Machizukuri adalah istilah dalam bahasa Jepang yang terdiri dari 2 kata yakni “machi” (kota) dan “zukuri” (membangun, berkreasi) yang belakangan ini menjadi istilah umum atau gerakan masyarakat dalam kehidupan sehari-hari di Jepang. Meskipun secara harfiah berarti “membangun atau merencanakan kota” tetapi dalam definisi selanjutnya (2 dasa warsa belakangan ini) menjadi lebih menekankan pada kegiatan partisipasi masyarakat untuk pembangunan wilayahnya (community participation). Ini adalah model pembangunan tengah-tengah, kolaborasi antara pemerintah daerah dan masyarakat sebagai intinya (community-based planning). Intinya, masyarakat tidak bisa hanya bergantung dari kebijakan yang ditentukan oleh pemerintah saja, melainkan yang diutamakan lebih dahulu adanya inisiatif dan masukan dari masyarakat.
Gambar 1. Fase perkembangan kontemporer kota di Jepang (Sumber: Kompilasi dari Maruyama, dkk., 2000, Saphira, dkk., 1994, dan Sorensen, 2002)
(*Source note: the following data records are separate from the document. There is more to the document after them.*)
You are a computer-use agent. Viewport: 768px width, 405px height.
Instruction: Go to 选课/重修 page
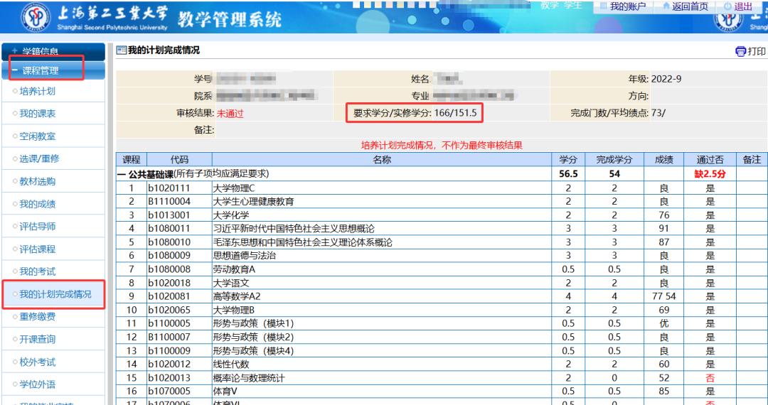[39, 158]
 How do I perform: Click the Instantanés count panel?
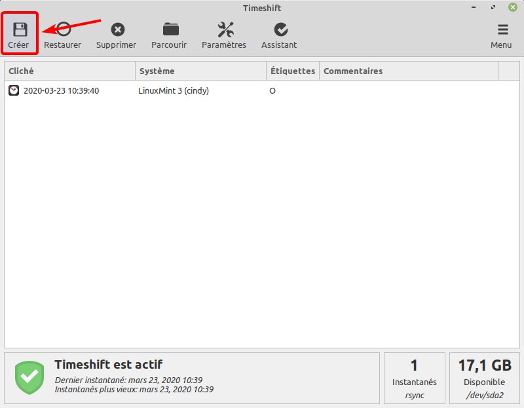[414, 378]
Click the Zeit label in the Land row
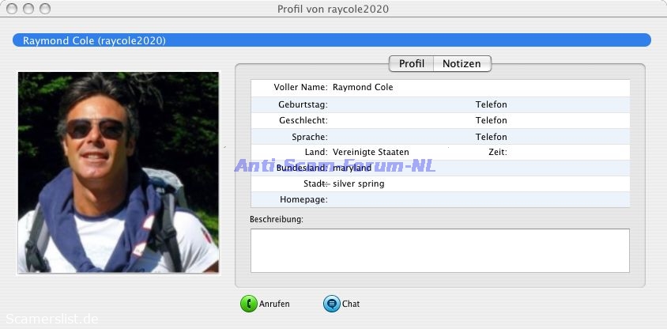 click(x=497, y=152)
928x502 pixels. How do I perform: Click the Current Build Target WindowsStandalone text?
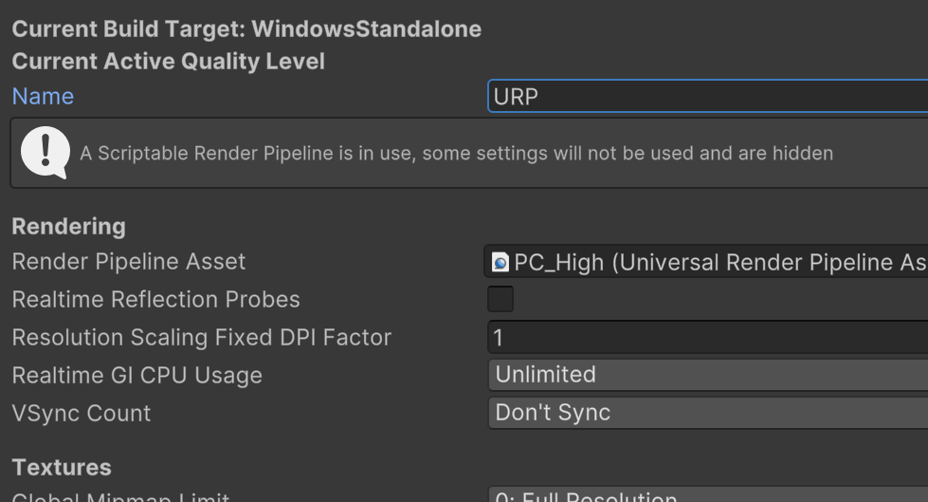pyautogui.click(x=246, y=28)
Seperti terlihat pada Gambar 1, munculnya “machizukuri” sebagai model pembangunan lingkungan yang berbasis masyarakat ini, pada awalnya tidak bisa dilepaskan dari terbatasnya kontrol pada perencanaan kota itu sendiri. Implementasi aturan perencanaan kota yang diundangkan tahun 1968, yang sebenarnya mempunyai tujuan untuk mengerem perluasan wilayah kota (sprawl development) dengan sistem batas kota (sembiki atau urban boundary), tampak kedodoran. Ini terjadi terutama pada saat awal-awal membumbungnya performa ekonomi Jepang (bubble economy). Model ini sebenarnya disinyalir oleh banyak penganalisis (misalnya Koizumi, H. 2004) sebagai ketidakmampuan pemerintah pusat untuk mengontrol perkembangan daerah dan mencoba membaginya kepada masyarakat. Dan tampak nyata terlihat pada tahun 1992 ketika peraturan tahun 1968 itu direvisi dengan memasukkan dasar perencanaan kota (the basic policy of city planning) atau lebih dikenal dengan “the city masterplan” yang memberi peran lebih besar pada pemerintah daerah (dan masyarakatnya).
Dari sini, manfaat eksistensi “machizukuri” tampak nyata. Banyak rencana wilayah yang selesai berkat partisipasi masyarakat, kelompok-kelompok masyarakat terbantu menjadi lebih hidup (semacam chounaikai, chijikai), dan juga secara tak langsung memberi porsi demokrasi pada pengambilan keputusan dari tingkat bawah. Beberapa hasil rencana yang banyak mendapat perhatian atau dijadikan contoh antara lain adalah: Kobe City Machizukuri Ordinance (1982 dan 1995), Setagaya Machizukuri Ordinance (1982, direvisi tahun 1995), Toyonaka Machizukuri Ordinance (1994), dan Kamakura Machizukuri Ordinance (1997). Beberapa keunikan bisa pula dilihat di situ, seperti bagaimana warga Setagaya berinisiatif untuk berdiri menjadi sebuah kecamatan sendiri atau warga Kamakura menghasilkan konsep hidup berdampingan dengan (kawasan) “sejarah”. Bisa pula dibandingkan bagaimana usulan warga Kobe pada saat sebelum gempa (1982) dan hasil adaptasi pada rencana baru setelah gempa (1995).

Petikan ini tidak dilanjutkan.